*** Begin section ***

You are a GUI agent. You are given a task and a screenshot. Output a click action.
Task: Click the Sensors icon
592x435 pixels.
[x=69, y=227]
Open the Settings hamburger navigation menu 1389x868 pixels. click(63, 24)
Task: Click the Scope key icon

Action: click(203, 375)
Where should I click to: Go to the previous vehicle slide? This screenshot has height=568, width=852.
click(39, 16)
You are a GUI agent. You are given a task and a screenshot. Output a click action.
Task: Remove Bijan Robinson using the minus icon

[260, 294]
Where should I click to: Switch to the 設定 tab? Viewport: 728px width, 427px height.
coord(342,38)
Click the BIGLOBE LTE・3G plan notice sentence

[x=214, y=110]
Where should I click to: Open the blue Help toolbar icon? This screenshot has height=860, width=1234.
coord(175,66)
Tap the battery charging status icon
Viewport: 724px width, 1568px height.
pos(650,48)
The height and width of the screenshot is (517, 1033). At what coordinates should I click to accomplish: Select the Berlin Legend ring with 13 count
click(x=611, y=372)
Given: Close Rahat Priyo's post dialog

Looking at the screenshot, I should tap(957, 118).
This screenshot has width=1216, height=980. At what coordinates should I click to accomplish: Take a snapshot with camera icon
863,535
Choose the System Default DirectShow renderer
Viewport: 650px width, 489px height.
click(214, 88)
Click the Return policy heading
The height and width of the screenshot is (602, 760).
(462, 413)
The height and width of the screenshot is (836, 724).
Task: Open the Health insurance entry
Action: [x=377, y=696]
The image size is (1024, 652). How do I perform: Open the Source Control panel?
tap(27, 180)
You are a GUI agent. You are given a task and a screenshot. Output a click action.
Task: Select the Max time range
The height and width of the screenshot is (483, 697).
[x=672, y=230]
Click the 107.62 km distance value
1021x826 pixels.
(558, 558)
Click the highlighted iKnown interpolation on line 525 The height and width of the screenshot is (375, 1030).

*** End section ***

So that nothing is lost, write out each record exactly as it appears above.

### Answer to this exercise
You are a GUI agent. You are given a task and a screenshot. Output a click action.
Task: Click the Sensors icon
592x435 pixels.
[x=69, y=227]
Open the Settings hamburger navigation menu 1389x868 pixels. click(63, 24)
Task: Click the Scope key icon

Action: click(203, 375)
Where should I click to: Go to the previous vehicle slide? This screenshot has height=568, width=852.
click(39, 16)
You are a GUI agent. You are given a task and a screenshot. Output a click action.
Task: Remove Bijan Robinson using the minus icon

[260, 294]
Where should I click to: Switch to the 設定 tab? Viewport: 728px width, 427px height.
coord(342,38)
Click the BIGLOBE LTE・3G plan notice sentence

[x=214, y=110]
Where should I click to: Open the blue Help toolbar icon? This screenshot has height=860, width=1234.
coord(175,66)
Tap the battery charging status icon
Viewport: 724px width, 1568px height.
pos(650,48)
The height and width of the screenshot is (517, 1033). At what coordinates should I click to accomplish: Select the Berlin Legend ring with 13 count
click(x=611, y=372)
Given: Close Rahat Priyo's post dialog

Looking at the screenshot, I should tap(957, 118).
This screenshot has width=1216, height=980. At what coordinates should I click to accomplish: Take a snapshot with camera icon
863,535
Choose the System Default DirectShow renderer
Viewport: 650px width, 489px height.
click(214, 88)
Click the Return policy heading
The height and width of the screenshot is (602, 760).
(462, 413)
The height and width of the screenshot is (836, 724).
Task: Open the Health insurance entry
Action: [x=377, y=696]
The image size is (1024, 652). How do I perform: Open the Source Control panel?
tap(27, 180)
You are a GUI agent. You are given a task and a screenshot. Output a click action.
Task: Select the Max time range
The height and width of the screenshot is (483, 697).
[x=672, y=230]
Click the 107.62 km distance value
1021x826 pixels.
(558, 558)
Click the highlighted iKnown interpolation on line 525 The height and width of the screenshot is (375, 1030).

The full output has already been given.